In the future, exercise testing may include evolving parameters such as heart rate recovery (HRR), which has been shown to correlate with overall cardiovascular status. Technology will most likely also influence exercise testing with the ability to monitor physiologic parameters remotely (eg, wireless, blue-tooth, et cetera) and to assess such basic functions as cardiac output noninvasively via impedance cardiography.
Quality Issues Related to PFTs
Technologists
There are 3 key elements to obtain high quality pulmonary function data: accurate and precise instrumentation, a patient/subject capable of performing acceptable and repeatable measurements, and a motivated technologist to elicit maximum performance from the patient. In the realm of standardization, the technologist has received the least attention.

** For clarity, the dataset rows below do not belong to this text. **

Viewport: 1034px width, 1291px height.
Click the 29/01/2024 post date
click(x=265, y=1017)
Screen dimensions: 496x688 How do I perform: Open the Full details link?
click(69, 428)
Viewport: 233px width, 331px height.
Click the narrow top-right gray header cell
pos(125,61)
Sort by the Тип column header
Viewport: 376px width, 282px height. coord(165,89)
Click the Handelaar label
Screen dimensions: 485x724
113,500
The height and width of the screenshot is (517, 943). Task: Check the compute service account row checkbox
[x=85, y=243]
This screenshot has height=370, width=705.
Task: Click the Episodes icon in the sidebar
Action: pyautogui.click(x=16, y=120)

The most important asset of the successful pulmonary function technologist is motivation. In the United States, pulmonary function technologists are quite often respiratory therapists, but a desire to do something other than the usual respiratory care duties does not equal motivation. Upon transitioning to a position in a pulmonary function lab, the technologist or therapist has to be considered a student. In this role, those with a motivation to excel as a professional may be expected to perform better than someone who pursues sufficient mastery just to meet expectations.21 In addition to motivation, some minimum qualifications for pulmonary function technologists have been suggested. The most recent ATS/ERS guidelines recommend 2 years of college, with emphasis on health related science, particularly in the area of pulmonary physiology and pathology.6 The question of whether a credential, either as a respiratory therapist (RRT) or as a pulmonary function technologist (CPFT or RPFT) relates to better testing performance in the laboratory remains unanswered. Individuals who earn a CPFT or RPFT designation demonstrate a minimum level of competency at the entry or advanced levels, respectively.22 Aptitude testing may be an alternative to the simple resume + interview. Testing for cognitive aptitude (ability to learn), conscientiousness, and critical thinking skills may be better than traditional methods of selecting someone to work in a pulmonary function laboratory.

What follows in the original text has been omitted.